EfficientNet

We provide an implementation and pretrained weights for the EfficientNet family of models.

Paper: EfficientNet: Rethinking Model Scaling for CNNs. [arXiv:1905.11946].

This code and weights have been ported from the timm implementation. It does mean that some model weights have undergone the journey from TF (original weights from the Google Brain team) to PyTorch (timm library) back to TF (tfimm port of timm).

The following models are available.

MobileNet-V2 models. These models correspond to the mobilenetv2_... models in timm.
- mobilenet_v2_{050, 100, 140}. These are MobileNet-V2 models with channel multiplier set to 0.5, 1.0 and 1.4 respectively.
- mobilenet_v2_{110d, 120d}. These are MobileNet-V2 models with (channel, depth) multipliers set to (1.1, 1.2) and (1.2, 1.4) respectively.
Original EfficientNet models. These models correspond to the models tf_... in timm.
- efficientnet_{b0, b1, b2, b3, b4, b5, b6, b7, b8}
EfficientNet AdvProp models, trained with adversarial examples. These models correspond to the tf_... models in timm.
- efficientnet_{b0, ..., b8}_ap
EfficientNet NoisyStudent models, trained via semi-supervised learning. These models correspond to the tf_... models in timm.
- efficientnet_{b0, ..., b7}_ns
- efficientnet_l2_ns_475
- efficientnet_l2
PyTorch versions of the EfficientNet models.
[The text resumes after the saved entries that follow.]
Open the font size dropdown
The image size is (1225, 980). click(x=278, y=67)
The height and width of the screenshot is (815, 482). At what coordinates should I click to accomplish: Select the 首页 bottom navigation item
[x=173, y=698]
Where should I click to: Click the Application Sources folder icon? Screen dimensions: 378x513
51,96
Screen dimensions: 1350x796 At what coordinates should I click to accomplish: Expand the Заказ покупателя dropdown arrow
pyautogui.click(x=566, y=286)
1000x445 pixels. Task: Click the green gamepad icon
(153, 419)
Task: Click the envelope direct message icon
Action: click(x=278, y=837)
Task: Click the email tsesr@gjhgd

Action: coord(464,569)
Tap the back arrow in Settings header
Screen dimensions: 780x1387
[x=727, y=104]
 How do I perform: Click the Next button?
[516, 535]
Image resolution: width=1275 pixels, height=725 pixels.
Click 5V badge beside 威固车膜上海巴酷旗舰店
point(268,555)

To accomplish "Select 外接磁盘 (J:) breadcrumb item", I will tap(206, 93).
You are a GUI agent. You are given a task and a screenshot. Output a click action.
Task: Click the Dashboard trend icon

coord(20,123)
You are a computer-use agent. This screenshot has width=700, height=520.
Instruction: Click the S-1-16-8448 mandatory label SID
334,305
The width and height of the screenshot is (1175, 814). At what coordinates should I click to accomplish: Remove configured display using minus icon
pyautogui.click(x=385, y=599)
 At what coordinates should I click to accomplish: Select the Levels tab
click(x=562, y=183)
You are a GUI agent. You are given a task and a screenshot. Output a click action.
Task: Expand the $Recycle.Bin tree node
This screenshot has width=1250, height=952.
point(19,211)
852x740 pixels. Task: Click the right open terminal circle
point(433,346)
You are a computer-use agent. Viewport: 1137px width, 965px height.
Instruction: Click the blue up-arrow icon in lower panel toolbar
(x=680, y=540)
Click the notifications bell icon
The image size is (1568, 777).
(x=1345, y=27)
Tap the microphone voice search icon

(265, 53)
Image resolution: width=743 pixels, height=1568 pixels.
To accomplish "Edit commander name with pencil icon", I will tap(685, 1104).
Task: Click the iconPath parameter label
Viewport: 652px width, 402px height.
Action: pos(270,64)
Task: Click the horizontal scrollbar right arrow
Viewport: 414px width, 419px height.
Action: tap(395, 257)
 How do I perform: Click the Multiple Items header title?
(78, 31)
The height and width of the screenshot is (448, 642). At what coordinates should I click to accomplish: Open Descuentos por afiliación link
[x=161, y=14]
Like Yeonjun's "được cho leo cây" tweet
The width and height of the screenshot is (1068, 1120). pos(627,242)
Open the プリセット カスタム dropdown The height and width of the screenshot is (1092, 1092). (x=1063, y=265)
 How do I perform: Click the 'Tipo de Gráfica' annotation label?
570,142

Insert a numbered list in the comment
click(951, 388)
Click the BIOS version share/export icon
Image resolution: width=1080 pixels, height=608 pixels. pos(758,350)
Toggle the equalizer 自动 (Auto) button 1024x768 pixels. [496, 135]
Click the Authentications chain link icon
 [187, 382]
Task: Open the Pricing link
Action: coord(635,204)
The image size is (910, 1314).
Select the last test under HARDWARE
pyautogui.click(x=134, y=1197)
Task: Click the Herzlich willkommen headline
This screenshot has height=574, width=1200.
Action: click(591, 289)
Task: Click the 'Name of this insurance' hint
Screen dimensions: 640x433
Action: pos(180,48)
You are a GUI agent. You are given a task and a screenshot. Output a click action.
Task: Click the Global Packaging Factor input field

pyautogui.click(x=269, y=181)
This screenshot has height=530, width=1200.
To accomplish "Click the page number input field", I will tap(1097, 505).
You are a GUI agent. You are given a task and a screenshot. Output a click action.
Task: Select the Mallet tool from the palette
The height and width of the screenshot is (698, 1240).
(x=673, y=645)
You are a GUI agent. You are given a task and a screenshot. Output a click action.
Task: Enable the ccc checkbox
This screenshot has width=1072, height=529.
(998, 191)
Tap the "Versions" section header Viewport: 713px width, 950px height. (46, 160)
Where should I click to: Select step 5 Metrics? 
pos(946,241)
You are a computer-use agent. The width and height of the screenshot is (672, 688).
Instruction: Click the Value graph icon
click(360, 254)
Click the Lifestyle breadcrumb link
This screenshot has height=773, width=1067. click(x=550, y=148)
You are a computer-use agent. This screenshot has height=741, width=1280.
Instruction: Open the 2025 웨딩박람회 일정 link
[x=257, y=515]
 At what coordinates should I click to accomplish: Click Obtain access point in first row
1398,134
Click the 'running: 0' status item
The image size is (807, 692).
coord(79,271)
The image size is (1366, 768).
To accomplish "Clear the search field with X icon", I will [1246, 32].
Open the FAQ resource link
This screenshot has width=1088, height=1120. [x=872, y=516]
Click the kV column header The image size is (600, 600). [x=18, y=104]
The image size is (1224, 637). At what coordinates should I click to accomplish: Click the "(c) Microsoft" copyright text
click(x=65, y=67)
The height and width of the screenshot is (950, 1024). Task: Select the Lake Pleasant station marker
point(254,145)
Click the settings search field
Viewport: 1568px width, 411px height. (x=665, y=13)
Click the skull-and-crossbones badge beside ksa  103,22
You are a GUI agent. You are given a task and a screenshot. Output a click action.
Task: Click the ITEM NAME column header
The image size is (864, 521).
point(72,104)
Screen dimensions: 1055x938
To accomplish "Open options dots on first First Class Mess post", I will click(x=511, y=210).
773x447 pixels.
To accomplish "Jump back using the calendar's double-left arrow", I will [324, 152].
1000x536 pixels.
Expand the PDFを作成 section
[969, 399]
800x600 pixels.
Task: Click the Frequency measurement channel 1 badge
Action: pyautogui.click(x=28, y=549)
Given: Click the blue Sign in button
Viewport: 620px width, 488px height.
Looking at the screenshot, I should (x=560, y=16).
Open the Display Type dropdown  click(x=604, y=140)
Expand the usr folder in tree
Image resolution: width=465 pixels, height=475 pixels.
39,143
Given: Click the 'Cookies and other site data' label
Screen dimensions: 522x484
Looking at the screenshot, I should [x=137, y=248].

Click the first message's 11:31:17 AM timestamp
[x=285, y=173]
These models use symmetric padding rather than “same” padding that is default in TF. They correspond to the efficientnet_... models in timm.
- pt_efficientnet_{b0, ..., b4}
EfficientNet-EdgeTPU models, optimized for inference on Google’s Edge TPU hardware. These models correspond to the tf_... models in timm.
- efficientnet_es
- efficientnet_em
- efficientnet_el
EfficientNet-Lite models, optimized for inference on mobile devices, CPUs and GPUs. These models correspond to the tf_... models in timm.
- efficientnet_lite0
- efficientnet_lite1
- efficientnet_lite2
- efficientnet_lite3
- efficientnet_lite4
EfficientNet-V2 models. These models correspond to the tf_... models in timm.
- efficientnet_v2_b0
- efficientnet_v2_b1
- efficientnet_v2_b2
- efficientnet_v2_b3
- efficientnet_v2_s
- efficientnet_v2_m
- efficientnet_v2_l
EfficientNet-V2 models, pretrained on ImageNet-21k, fine-tuned on ImageNet-1k. These models correspond to the tf_... models in timm.
- efficientnet_v2_s_in21ft1k
- efficientnet_v2_m_in21ft1k
- efficientnet_v2_l_in21ft1k
- efficientnet_v2_xl_in21ft1k
EfficientNet-V2 models, pretrained on ImageNet-21k. These models correspond to the tf_... models in timm.
- efficientnet_v2_s_in21k
- efficientnet_v2_m_in21k
- efficientnet_v2_l_in21k
- efficientnet_v2_xl_in21k

class EfficientNetConfig(name='', url='', nb_classes=1000, in_channels=3, input_size=(224, 224), stem_size=32, architecture=(), channel_multiplier=1.0, depth_multiplier=1.0, fix_first_last=False, nb_features=1280, drop_rate=0.0, drop_path_rate=0.0, norm_layer='batch_norm', act_layer='swish', padding='symmetric', crop_pct=0.875, interpolation='bicubic', mean=(0.485, 0.456, 0.406), std=(0.229, 0.224, 0.225), first_conv='conv_stem', classifier='classifier')[source]

Configuration class for EfficientNet models.

Parameters:

name (str) – Name of the model.
url (str) – URL for pretrained weights.
nb_classes (int) – Number of classes for classification head.
in_channels (int) – Number of input image channels.
input_size (Tuple[int, int]) – Input image size (height, width)
stem_size (int) – Number of filters in first convolution.
architecture (Tuple[Tuple[str, ...], ...]) – Tuple of tuple of strings defining the architecture of residual blocks. The outer tuple defines the stages while the inner tuple defines the blocks per stage.
channel_multiplier (float) – Multiplier for channel scaling. One of the three dimensions of EfficientNet scaling.
depth_multiplier (float) – Multiplier for depth scaling. One of the three dimensions of EfficientNet scaling.
fix_first_last (bool) – Fix first and last block depths when multiplier is applied.
nb_features (int) – Number of features before the classifier layer.
drop_rate (float) – Dropout rate.
drop_path_rate (float) – Dropout rate for stochastic depth.
norm_layer (str) – Normalization layer. See norm_layer_factory() for possible values.
act_layer (str) – Activation function. See act_layer_factory() for possible values.
padding (str) – Type of padding to use for convolutional layers. Can be one of “same”, “valid” or “symmetric” (PyTorch-style symmetric padding).
crop_pct (float) – Crop percentage for ImageNet evaluation.
interpolation (str) – Interpolation method for ImageNet evaluation.
mean (Tuple[float, float, float]) – Defines preprocessing function. If x is an image with pixel values in (0, 1), the preprocessing function is (x - mean) / std.
std (Tuple[float, float, float]) – Defines preprpocessing function.
first_conv (str) – Name of first convolutional layer. Used by create_model() to adapt the number in input channels when loading pretrained weights.
classifier (str) – Name of classifier layer. Used by create_model() to adapt the classifier when loading pretrained weights.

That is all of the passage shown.